Your Business Model Can Benefit from Crowdsourcing

Many businesspeople treat crowdsourcing as “something for the other guys.” They don’t fully understand crowdsourcing, so they treat it like a foreign language — something they hear about but don’t understand. The fact is that most businesses can benefit from some form of crowdsourcing. Crowdsourcing has the potential to speed development, generate creative ideas, and lower costs. Crowdsourcing is a potentially disruptive innovation for businesses that can effectively leverage its power. (See Chapter 19 for more on disruptive innovation.)

Crowdsourcing is 1,300 times faster

A crowdsourced product can be created in a fraction of the time of a traditionally created one. Crowdsourcing eliminates layers of bureaucracy, allows vast numbers of participants, and uses transparent information that can’t be rivaled by a single organization.

Since its first printing in 1771, The Encyclopedia Britannica has created more than 65,000 articles in its collection. Since January 2001, Wikipedia has amassed nearly 3.9 million articles. Put another way, the Encyclopedia Britannica has averaged adding 270 articles per year while crowdsourced Wikipedia has added an average of 354,545 annually — or 1,313 times more.

The nature of dark matter stumped astronomers for decades, so NASA created a dark matter competition to crowdsource answers. Martin O’Leary, a British glaciologist from the University of Cambridge, won the contest. His solution was a mathematical model for the tiny distortions in images of the galaxy, thought to be dark matter. NASA, the European Space Agency, and others had been working on the problem for years, but O’Leary found the solution in a week and a half.

Crowdsourcing creates a new meritocracy

In a crowdsourced environment, barriers are reduced and access to resources increased, creating an equal and unbiased playing field. Take, for example, the NASA contest from the previous section. Who knows whether user name Joe5434 is a 12-year-old in Tulsa, Oklahoma or a 62-year-old, out-of-work welder in Wales? It doesn’t matter. Information typically shared only with insiders is available to all, and may the best ideas win — regardless of their source.

### Excerpted records
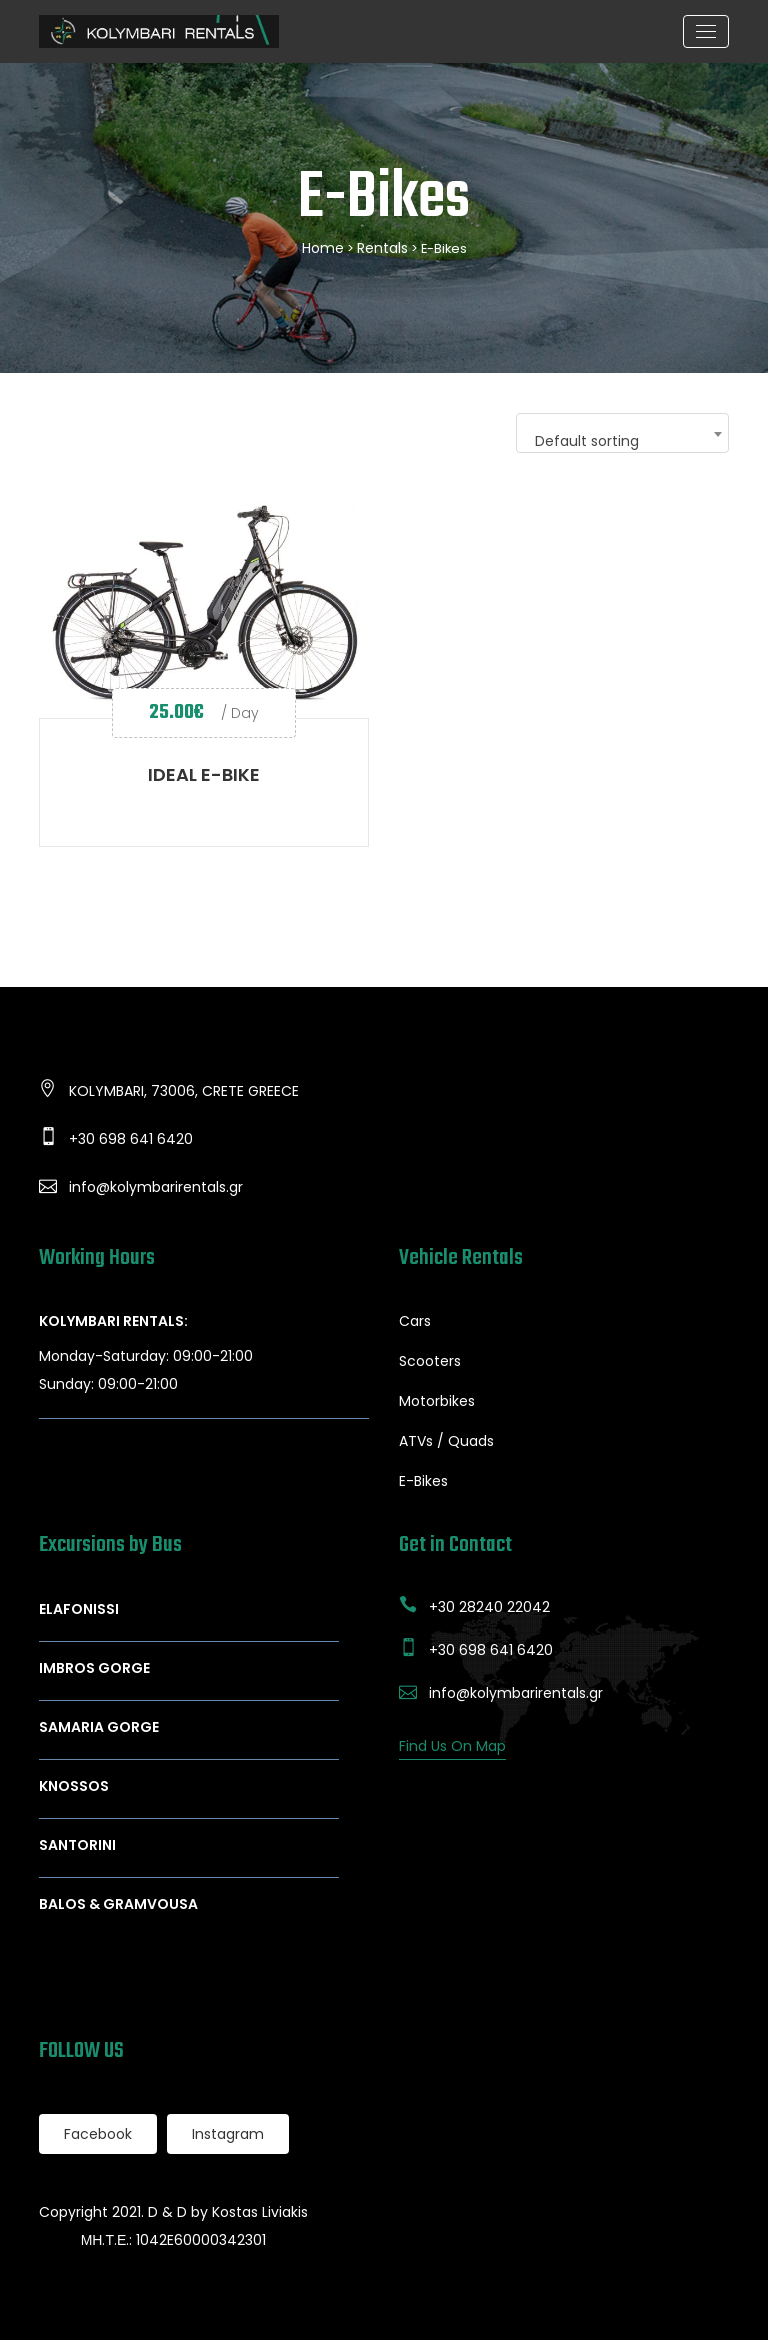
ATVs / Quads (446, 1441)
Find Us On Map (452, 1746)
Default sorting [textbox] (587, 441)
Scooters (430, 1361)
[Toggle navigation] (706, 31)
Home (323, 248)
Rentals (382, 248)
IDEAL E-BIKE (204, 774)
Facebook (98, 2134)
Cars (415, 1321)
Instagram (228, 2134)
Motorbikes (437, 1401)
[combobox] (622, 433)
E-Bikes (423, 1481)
---
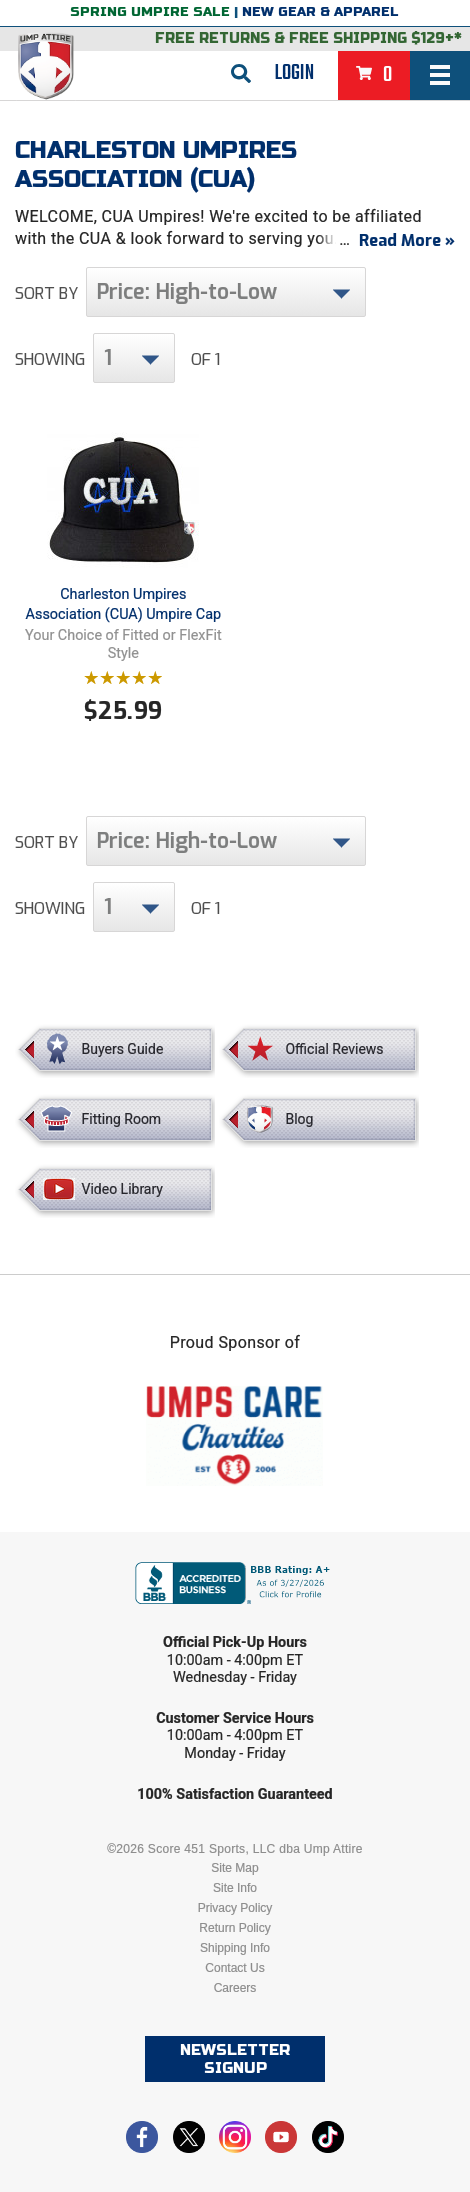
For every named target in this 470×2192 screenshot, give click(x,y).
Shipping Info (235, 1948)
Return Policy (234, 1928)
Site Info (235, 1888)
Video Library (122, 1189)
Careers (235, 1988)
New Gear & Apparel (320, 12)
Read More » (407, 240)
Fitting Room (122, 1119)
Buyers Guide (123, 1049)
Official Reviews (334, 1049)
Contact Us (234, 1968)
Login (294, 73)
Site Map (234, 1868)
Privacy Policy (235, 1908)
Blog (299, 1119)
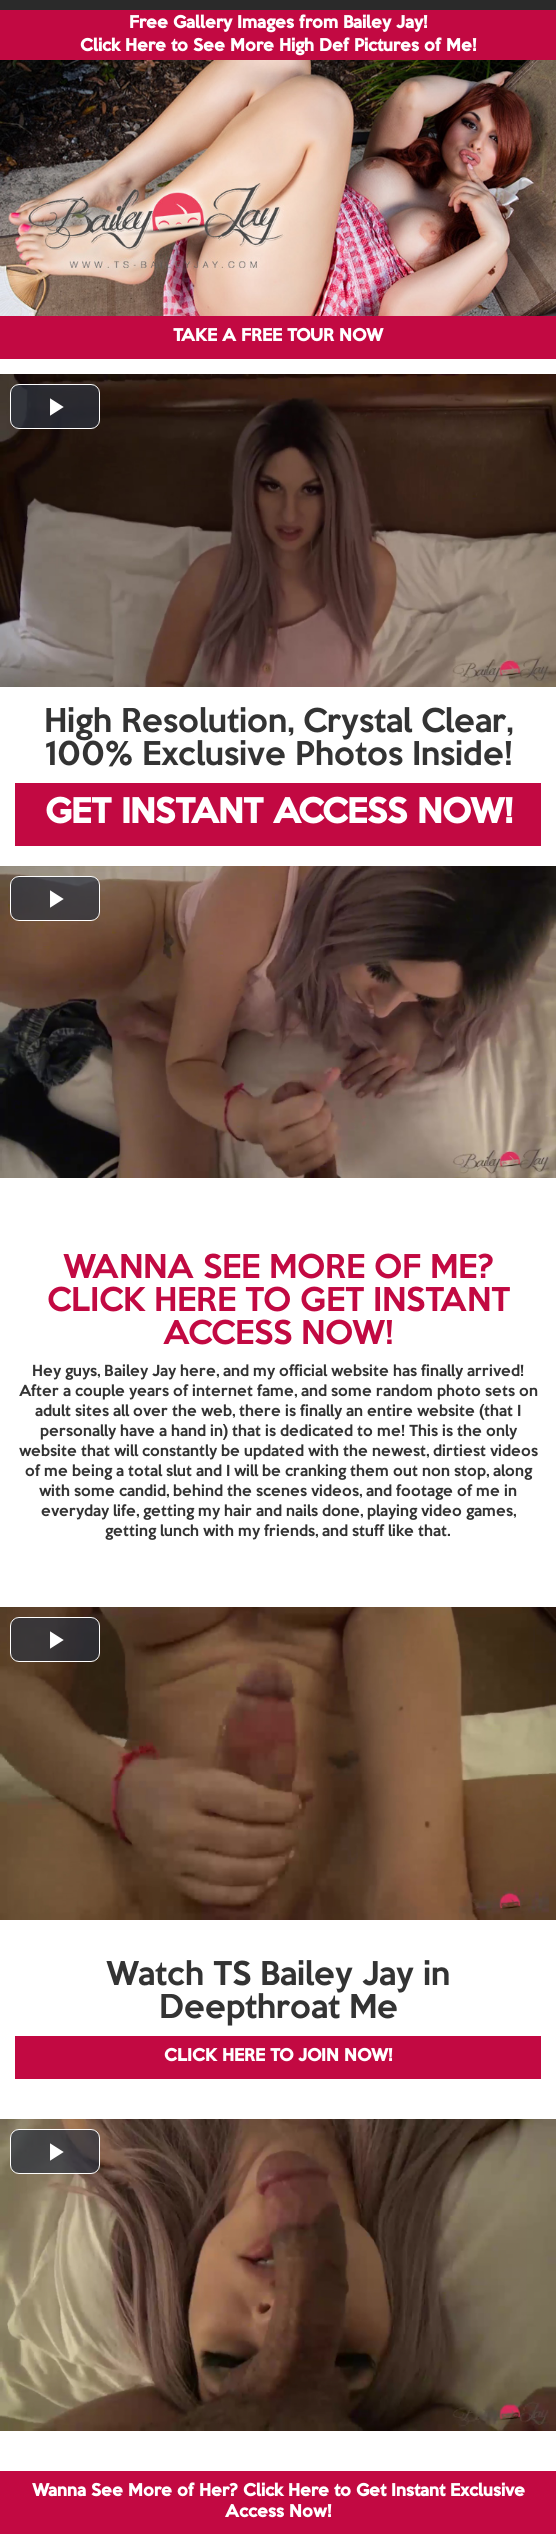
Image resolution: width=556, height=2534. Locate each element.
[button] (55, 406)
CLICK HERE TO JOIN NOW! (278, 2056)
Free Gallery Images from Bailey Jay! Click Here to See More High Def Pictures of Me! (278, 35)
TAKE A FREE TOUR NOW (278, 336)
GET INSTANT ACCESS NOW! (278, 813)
...
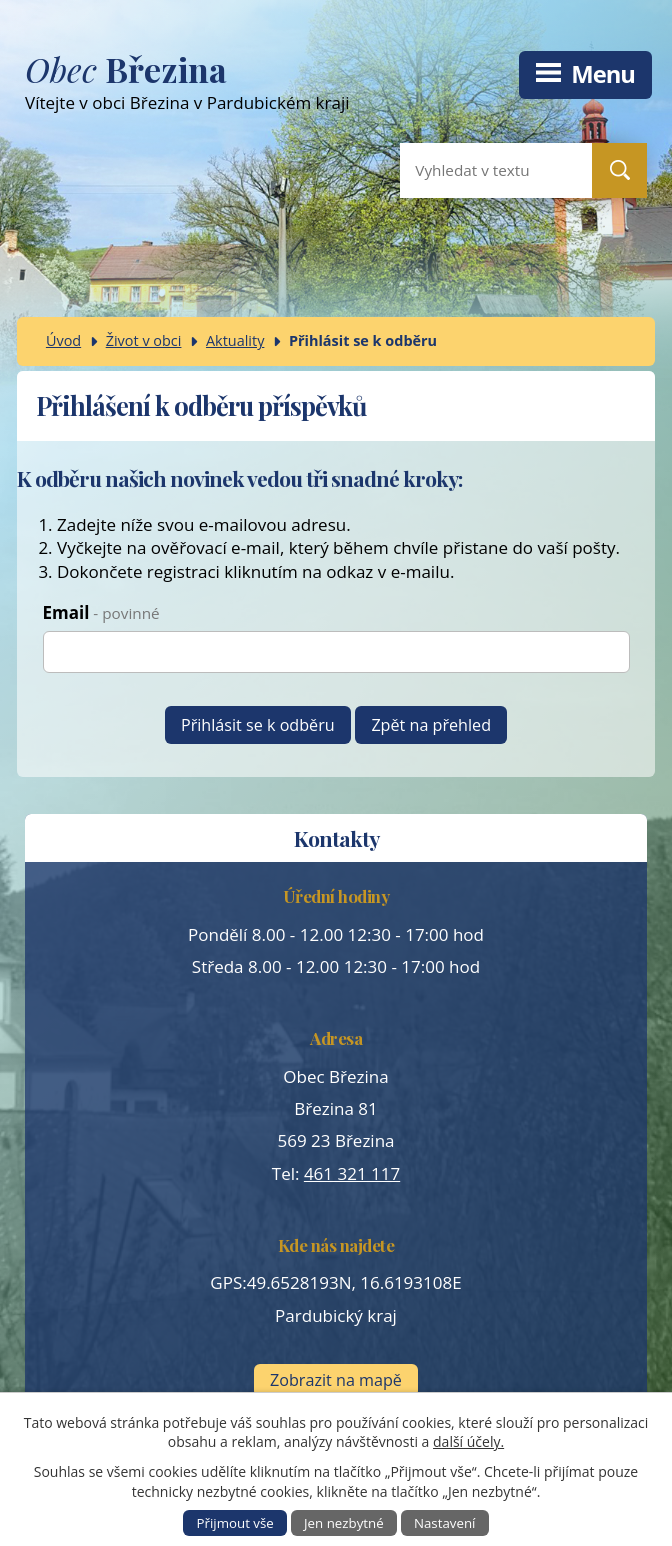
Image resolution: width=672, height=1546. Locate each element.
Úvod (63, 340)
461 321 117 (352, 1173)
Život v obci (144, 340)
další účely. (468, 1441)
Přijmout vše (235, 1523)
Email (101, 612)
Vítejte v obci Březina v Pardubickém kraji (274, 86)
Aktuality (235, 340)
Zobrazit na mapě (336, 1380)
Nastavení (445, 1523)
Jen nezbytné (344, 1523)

### The tasks
**1.** Transcribe the part of the crowdsourcing text from "The nature of" up to and including "and a half.".
**2.** Answer these questions using the crowdsourcing text.
(a) In what year was The Encyclopedia Britannica first printed?
(b) Which university was Martin O'Leary from?
(c) What example user name does the text give when discussing the new meritocracy?

### Task-by-task outputs
**1.**
The nature of dark matter stumped astronomers for decades, so NASA created a dark matter competition to crowdsource answers. Martin O’Leary, a British glaciologist from the University of Cambridge, won the contest. His solution was a mathematical model for the tiny distortions in images of the galaxy, thought to be dark matter. NASA, the European Space Agency, and others had been working on the problem for years, but O’Leary found the solution in a week and a half.

**2.**
(a) 1771
(b) The University of Cambridge
(c) Joe5434